The Feed Forward Neural Networks with the full dataset vector, have a significant error and in some selective positions diverge the dataset point with the trend trained by the algorithm. This can be attained by the fact that there may be a measurement error or deficient maintenance of the diesel tanks. By removing the two most divergent sample components, the error is drastically reduced to a substantial amount in the vicinity of 0.05. The epochs needed in both cases can be considered as moderate, since it is less than 100,000.00, leading to the fast convergence and the adaptivity of the model in order to take into consideration possible new experimental or in situ data. As proven, the selection of the aforementioned variables made the model have the most representative to realistic results since taking into consideration more concentrations would lead to less correlated model estimations thus leading to a deduction that this modelling approach provides the best possible reliable representation for the dataset given.

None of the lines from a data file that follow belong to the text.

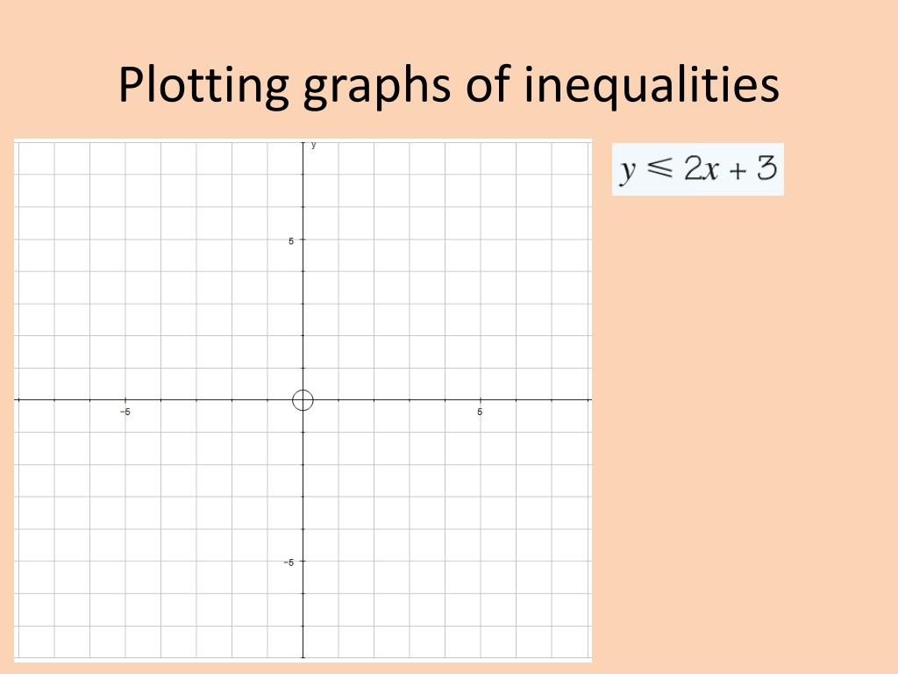Screen dimensions: 898x674
Task: Click the letter y in the inequality
Action: [628, 171]
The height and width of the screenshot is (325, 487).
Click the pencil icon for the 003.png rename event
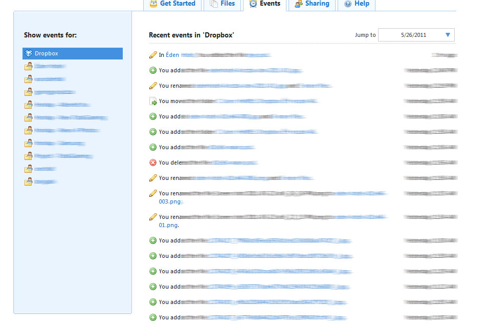point(152,193)
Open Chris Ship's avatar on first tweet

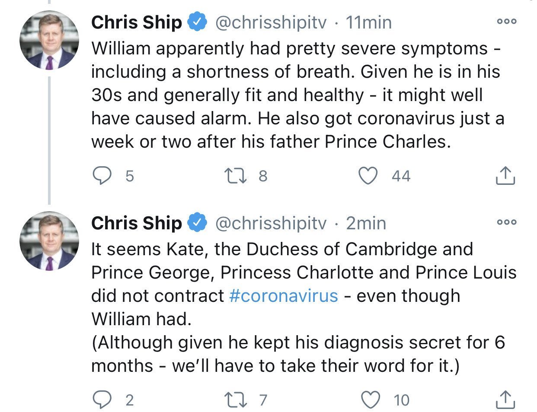pos(49,41)
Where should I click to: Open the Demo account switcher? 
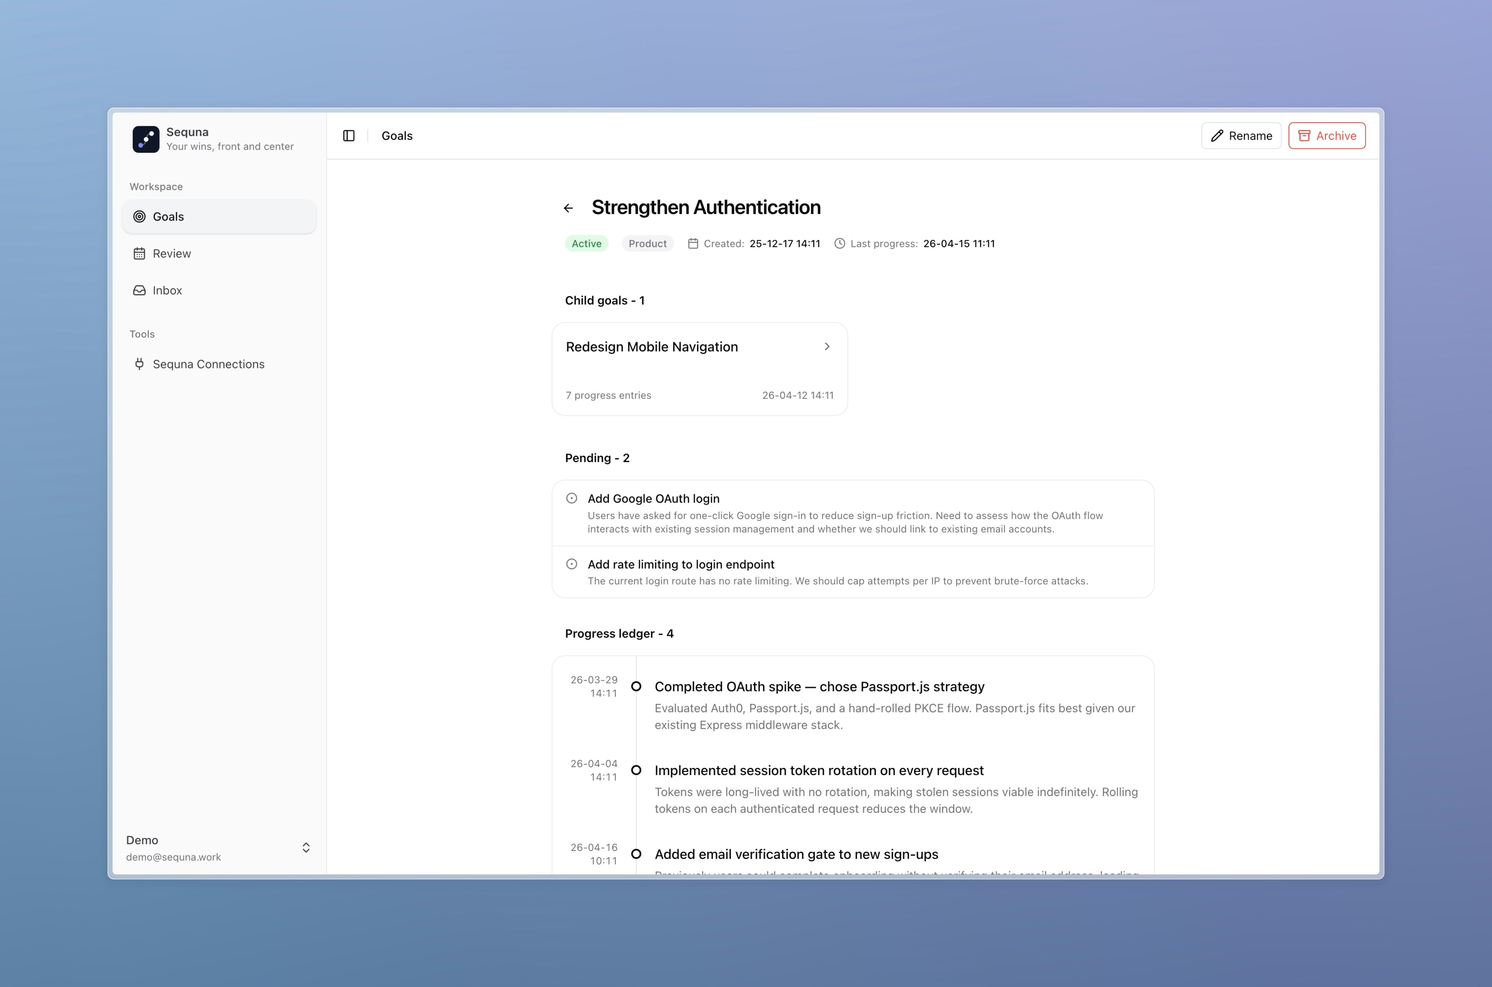click(306, 848)
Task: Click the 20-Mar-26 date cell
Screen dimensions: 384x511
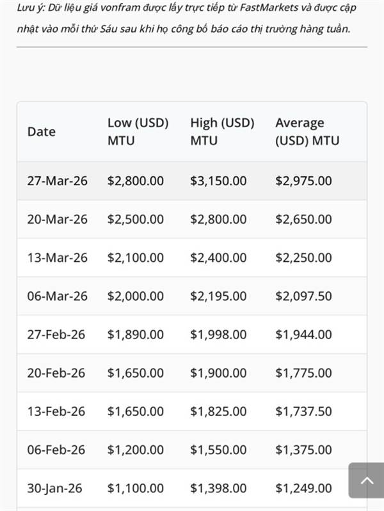Action: coord(57,219)
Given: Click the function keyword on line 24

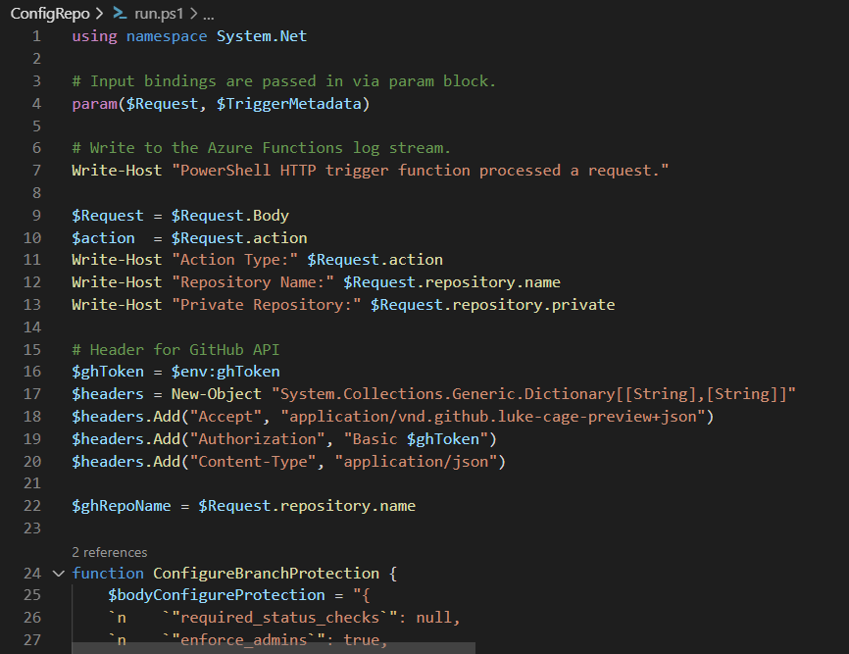Looking at the screenshot, I should click(108, 573).
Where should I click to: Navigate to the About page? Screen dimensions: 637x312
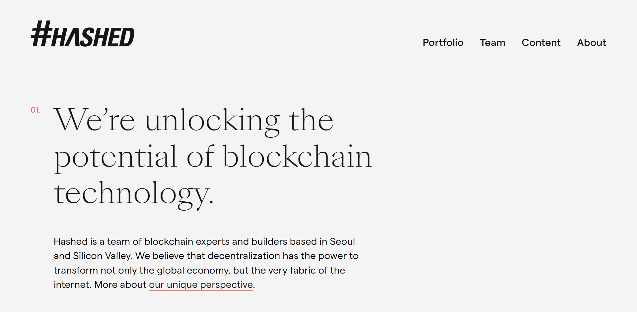tap(592, 43)
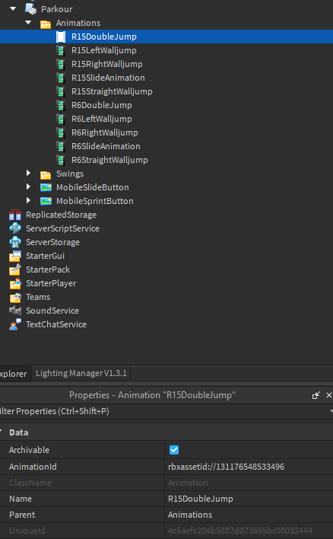Click the AnimationId value field
333x539 pixels.
(x=249, y=467)
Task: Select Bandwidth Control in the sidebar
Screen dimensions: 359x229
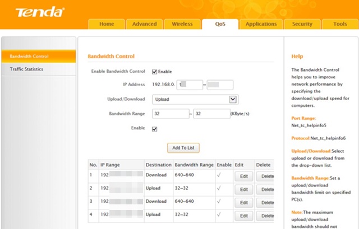Action: pyautogui.click(x=29, y=57)
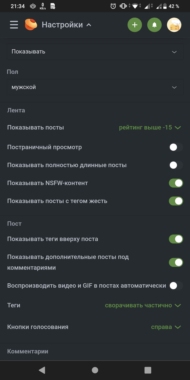Open the user profile avatar
Image resolution: width=190 pixels, height=380 pixels.
pyautogui.click(x=174, y=25)
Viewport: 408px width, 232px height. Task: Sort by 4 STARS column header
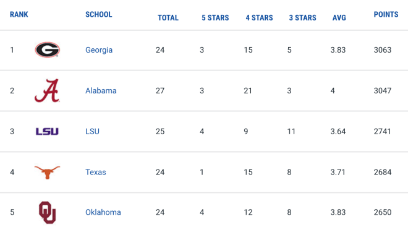tap(259, 18)
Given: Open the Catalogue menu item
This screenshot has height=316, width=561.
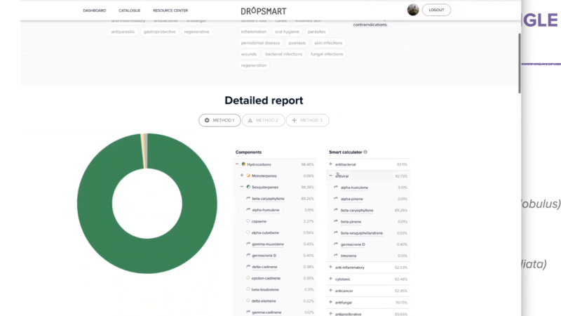Looking at the screenshot, I should coord(129,11).
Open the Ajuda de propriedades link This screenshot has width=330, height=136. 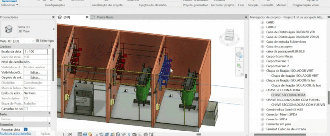point(15,133)
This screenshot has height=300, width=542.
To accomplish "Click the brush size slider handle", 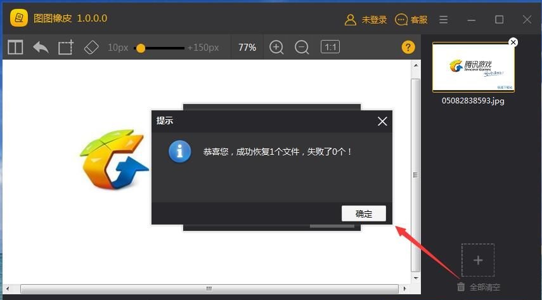I will 141,48.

The Machine Learning models formulated have a weak correlation in all the output variables combined. That is demonstrated since the sum of the concentrations of the model in relation with the Density and Viscosity are, respectively, 0.15 and 0.29 which can be considered as feeble. Subsequently, from a more objective point of view, one would suggest that more data could reduce even more the error and diminish even more the measurement or experimental bias and error for increasing the model reliability. Moreover, larger subtests may be obtained such as the evaluation set and test set, which are important for calculating the model hyperparameters. However, it is considered that taking into account the literature review of similar model formulations and the dataset size in all similar applications, it can be concluded that the present work is a substantial effort of making a Machine Learning application which provides a significant numerical tool to make the predictions in discussion leading to a quick estimation which of course can be tested with an experiment when needed and with these new experimental tests to improve the estimation through data enrichment.